DATA FOR THIS EXERCISE Block Start

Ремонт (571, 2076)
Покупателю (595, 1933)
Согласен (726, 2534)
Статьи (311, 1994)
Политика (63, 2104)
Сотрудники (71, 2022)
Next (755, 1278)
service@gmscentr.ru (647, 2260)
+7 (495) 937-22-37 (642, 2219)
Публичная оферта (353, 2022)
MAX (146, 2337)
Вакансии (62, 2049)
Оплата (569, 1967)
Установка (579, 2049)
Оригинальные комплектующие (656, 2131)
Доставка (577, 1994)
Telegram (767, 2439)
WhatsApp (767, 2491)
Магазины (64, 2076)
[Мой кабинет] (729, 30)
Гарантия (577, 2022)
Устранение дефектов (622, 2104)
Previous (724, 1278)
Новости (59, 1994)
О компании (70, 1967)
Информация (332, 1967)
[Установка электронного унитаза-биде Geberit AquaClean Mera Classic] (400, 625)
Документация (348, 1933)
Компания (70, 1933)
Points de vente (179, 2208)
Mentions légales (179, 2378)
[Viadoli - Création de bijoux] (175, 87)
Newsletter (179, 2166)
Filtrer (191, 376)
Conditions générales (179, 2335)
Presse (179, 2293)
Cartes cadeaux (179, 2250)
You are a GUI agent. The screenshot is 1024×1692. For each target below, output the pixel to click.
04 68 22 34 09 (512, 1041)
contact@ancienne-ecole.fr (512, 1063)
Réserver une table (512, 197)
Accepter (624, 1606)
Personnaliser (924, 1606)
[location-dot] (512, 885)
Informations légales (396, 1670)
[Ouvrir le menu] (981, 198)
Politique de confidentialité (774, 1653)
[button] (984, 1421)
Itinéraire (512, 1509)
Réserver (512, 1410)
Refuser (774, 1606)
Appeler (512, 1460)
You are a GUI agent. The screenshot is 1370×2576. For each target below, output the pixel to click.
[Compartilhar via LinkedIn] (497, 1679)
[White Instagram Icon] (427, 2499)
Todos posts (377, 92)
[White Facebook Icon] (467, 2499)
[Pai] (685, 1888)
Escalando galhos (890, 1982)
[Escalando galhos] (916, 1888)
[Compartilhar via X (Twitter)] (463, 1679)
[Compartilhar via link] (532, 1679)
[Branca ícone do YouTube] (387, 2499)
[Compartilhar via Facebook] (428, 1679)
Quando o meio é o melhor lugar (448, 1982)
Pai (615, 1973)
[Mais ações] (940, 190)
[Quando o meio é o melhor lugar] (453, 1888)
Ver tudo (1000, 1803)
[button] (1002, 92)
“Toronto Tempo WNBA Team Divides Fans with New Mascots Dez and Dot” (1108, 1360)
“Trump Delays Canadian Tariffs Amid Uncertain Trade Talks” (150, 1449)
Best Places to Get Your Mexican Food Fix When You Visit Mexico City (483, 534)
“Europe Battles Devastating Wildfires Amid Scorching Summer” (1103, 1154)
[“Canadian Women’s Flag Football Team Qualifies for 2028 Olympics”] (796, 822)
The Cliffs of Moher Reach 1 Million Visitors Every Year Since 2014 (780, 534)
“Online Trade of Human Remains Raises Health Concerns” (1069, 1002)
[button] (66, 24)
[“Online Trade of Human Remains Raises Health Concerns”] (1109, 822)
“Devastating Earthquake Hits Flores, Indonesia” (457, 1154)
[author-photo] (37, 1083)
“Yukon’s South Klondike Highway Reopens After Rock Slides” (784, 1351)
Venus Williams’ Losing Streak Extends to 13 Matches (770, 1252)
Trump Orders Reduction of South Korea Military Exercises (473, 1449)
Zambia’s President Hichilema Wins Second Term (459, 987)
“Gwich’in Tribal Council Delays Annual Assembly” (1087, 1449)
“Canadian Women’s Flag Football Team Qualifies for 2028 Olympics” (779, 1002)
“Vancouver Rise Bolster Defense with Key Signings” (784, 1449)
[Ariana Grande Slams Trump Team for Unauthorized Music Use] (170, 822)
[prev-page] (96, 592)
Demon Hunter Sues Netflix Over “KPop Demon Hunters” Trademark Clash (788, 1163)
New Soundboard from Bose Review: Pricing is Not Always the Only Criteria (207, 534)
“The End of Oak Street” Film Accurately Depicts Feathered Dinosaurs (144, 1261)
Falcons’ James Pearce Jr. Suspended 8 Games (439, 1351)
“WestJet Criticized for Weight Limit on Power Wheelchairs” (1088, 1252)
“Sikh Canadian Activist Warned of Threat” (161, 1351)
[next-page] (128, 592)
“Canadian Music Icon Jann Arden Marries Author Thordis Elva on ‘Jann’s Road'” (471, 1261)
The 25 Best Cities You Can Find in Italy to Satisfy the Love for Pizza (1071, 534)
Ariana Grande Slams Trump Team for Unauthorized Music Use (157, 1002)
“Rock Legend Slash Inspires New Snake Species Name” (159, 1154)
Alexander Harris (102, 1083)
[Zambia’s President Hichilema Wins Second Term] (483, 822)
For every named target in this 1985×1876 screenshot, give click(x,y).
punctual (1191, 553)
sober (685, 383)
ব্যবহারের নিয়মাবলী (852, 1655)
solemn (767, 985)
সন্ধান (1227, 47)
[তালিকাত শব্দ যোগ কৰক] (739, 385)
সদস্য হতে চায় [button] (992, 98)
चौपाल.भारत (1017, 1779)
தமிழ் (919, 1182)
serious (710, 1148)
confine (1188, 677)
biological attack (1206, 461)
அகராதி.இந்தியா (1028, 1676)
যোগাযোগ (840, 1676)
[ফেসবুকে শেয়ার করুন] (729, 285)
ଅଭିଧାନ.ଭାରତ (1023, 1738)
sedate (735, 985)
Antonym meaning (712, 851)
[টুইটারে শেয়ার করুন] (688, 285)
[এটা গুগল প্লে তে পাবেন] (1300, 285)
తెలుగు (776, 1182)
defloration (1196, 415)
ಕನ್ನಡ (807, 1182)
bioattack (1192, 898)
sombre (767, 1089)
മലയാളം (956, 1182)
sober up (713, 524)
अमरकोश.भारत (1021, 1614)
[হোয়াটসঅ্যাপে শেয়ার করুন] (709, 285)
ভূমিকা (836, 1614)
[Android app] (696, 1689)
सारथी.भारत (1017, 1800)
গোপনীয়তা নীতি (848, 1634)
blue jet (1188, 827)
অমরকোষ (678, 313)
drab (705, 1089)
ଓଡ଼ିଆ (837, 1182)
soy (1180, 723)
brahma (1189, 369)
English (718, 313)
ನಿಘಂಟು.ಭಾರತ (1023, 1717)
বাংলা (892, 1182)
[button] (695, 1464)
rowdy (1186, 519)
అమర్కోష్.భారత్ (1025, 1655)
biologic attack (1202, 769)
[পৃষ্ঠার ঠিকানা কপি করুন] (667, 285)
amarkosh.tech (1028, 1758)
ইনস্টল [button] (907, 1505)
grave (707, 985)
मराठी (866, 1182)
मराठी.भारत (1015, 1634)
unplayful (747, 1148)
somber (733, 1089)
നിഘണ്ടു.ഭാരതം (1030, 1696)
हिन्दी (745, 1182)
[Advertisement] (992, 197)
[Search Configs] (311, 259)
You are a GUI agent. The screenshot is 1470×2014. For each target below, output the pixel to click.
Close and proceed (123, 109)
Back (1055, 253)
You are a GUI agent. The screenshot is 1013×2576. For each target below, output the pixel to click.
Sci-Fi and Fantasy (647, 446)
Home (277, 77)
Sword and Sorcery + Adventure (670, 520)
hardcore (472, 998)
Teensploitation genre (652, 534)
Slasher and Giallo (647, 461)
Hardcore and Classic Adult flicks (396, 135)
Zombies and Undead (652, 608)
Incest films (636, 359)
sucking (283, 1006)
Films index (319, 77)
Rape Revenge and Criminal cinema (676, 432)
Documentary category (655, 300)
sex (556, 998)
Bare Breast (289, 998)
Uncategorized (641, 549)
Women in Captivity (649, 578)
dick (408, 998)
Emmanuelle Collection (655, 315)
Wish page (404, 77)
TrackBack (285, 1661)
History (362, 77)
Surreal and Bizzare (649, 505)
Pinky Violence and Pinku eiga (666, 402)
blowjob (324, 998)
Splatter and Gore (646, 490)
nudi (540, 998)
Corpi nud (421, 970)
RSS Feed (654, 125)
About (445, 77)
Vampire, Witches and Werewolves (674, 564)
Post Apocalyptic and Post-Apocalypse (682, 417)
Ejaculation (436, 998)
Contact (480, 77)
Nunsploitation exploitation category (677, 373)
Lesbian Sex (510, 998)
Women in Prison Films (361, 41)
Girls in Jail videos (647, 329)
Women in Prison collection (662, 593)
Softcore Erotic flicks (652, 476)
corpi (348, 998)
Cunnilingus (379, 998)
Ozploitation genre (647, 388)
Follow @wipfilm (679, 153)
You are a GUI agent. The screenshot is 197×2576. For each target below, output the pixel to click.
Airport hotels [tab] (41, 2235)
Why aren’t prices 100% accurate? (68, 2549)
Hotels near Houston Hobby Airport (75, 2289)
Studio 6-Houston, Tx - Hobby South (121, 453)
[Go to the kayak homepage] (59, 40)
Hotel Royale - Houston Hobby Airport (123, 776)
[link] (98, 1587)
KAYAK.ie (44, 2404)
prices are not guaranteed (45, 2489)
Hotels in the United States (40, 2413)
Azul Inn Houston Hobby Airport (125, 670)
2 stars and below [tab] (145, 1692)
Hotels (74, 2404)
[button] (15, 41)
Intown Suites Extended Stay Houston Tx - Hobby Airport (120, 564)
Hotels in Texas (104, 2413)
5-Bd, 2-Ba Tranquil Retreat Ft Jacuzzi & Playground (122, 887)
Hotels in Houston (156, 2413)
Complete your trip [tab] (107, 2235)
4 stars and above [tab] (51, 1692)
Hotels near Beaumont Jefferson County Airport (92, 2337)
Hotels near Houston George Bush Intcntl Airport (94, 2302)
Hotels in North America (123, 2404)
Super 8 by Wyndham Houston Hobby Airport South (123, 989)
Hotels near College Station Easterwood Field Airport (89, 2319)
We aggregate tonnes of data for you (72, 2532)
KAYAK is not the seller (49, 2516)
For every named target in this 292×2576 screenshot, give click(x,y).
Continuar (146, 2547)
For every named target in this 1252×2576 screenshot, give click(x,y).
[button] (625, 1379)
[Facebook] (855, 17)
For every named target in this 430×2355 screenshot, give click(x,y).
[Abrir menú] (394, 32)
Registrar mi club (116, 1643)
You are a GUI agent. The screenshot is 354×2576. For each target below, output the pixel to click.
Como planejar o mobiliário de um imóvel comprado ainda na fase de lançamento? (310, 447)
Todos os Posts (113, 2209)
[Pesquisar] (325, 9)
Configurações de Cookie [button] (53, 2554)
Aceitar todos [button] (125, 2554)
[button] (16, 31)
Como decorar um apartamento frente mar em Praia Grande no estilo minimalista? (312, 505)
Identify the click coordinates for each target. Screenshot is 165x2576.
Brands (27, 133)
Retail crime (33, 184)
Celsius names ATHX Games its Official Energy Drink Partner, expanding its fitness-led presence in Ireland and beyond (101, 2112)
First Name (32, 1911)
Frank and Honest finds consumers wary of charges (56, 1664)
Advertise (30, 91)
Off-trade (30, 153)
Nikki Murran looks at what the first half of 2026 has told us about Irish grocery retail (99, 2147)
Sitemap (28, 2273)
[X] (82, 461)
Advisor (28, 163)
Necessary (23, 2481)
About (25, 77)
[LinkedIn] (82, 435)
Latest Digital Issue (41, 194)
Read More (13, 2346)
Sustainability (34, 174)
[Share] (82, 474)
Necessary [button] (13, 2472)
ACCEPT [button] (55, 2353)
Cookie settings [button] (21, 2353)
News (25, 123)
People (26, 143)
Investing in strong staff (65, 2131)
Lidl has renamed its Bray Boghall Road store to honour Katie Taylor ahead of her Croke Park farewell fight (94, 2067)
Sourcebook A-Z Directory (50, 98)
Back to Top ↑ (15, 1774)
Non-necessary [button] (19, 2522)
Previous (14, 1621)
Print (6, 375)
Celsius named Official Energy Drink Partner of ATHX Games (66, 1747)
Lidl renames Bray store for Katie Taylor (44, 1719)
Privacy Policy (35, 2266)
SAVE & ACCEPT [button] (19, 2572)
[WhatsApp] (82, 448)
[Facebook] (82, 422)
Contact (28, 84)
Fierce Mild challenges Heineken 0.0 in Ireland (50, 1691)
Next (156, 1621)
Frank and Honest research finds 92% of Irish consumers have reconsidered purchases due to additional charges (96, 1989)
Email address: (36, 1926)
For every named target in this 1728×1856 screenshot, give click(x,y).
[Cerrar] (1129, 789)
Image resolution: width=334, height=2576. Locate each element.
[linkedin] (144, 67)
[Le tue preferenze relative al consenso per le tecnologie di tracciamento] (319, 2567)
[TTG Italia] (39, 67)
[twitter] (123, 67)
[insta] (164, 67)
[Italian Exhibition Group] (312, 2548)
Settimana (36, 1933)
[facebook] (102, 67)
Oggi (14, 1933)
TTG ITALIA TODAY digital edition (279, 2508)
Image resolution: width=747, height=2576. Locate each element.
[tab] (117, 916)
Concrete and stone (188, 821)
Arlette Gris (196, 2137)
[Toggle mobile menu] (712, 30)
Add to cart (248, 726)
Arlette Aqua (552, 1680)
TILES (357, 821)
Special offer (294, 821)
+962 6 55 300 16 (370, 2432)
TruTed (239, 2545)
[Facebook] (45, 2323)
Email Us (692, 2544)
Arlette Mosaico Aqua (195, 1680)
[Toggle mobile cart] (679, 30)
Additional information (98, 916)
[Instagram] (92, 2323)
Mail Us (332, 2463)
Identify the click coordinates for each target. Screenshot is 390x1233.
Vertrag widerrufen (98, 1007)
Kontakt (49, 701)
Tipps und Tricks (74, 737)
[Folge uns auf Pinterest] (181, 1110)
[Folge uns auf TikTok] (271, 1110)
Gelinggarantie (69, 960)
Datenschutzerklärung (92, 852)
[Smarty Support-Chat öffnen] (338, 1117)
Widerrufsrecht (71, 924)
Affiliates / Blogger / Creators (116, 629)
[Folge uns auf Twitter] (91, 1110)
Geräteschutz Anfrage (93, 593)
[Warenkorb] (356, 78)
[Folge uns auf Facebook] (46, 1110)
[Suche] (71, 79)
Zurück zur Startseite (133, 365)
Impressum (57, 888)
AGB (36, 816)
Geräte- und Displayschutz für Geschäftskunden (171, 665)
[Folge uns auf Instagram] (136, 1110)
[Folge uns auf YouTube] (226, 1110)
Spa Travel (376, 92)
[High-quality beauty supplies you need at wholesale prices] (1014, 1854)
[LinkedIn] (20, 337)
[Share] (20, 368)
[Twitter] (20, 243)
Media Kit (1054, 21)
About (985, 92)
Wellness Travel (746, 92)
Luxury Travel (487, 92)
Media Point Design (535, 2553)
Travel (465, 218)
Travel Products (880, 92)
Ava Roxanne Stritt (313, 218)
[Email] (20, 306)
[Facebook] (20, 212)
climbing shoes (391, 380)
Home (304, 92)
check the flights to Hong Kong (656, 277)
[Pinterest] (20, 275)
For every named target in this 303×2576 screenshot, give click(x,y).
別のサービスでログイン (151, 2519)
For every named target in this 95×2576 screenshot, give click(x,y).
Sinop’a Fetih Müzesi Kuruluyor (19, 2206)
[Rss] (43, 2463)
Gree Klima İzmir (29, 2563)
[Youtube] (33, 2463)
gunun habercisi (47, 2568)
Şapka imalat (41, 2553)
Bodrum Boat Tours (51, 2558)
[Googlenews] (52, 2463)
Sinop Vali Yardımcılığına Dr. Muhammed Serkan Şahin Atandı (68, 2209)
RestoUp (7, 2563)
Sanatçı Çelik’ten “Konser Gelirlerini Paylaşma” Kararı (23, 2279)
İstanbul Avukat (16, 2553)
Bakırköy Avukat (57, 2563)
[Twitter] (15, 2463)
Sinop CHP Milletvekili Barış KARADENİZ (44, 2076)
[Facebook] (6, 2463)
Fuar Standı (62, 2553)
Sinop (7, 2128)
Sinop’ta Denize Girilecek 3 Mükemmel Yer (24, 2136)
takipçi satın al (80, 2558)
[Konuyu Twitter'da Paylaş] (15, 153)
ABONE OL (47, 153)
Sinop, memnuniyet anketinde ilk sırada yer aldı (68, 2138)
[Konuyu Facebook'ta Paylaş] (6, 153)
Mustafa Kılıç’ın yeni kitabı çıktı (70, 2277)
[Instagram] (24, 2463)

DATA FOR THIS EXERCISE Block End

TASK DIRECTIONS -
Taking the lines above, repeat exactly those from the line that contains "ಕನ್ನಡ (807, 1182)" through the line that contains "ನಿಘಂಟು.ಭಾರತ (1023, 1717)", and both of those lines as well. Include nothing else.

EXERCISE RESULT -
ಕನ್ನಡ (807, 1182)
bioattack (1192, 898)
sombre (767, 1089)
മലയാളം (956, 1182)
sober up (713, 524)
अमरकोश.भारत (1021, 1614)
[হোয়াটসঅ্যাপে শেয়ার করুন] (709, 285)
ভূমিকা (836, 1614)
[Android app] (696, 1689)
सारथी.भारत (1017, 1800)
গোপনীয়তা নীতি (848, 1634)
blue jet (1188, 827)
অমরকোষ (678, 313)
drab (705, 1089)
ଓଡ଼ିଆ (837, 1182)
soy (1180, 723)
brahma (1189, 369)
English (718, 313)
ನಿಘಂಟು.ಭಾರತ (1023, 1717)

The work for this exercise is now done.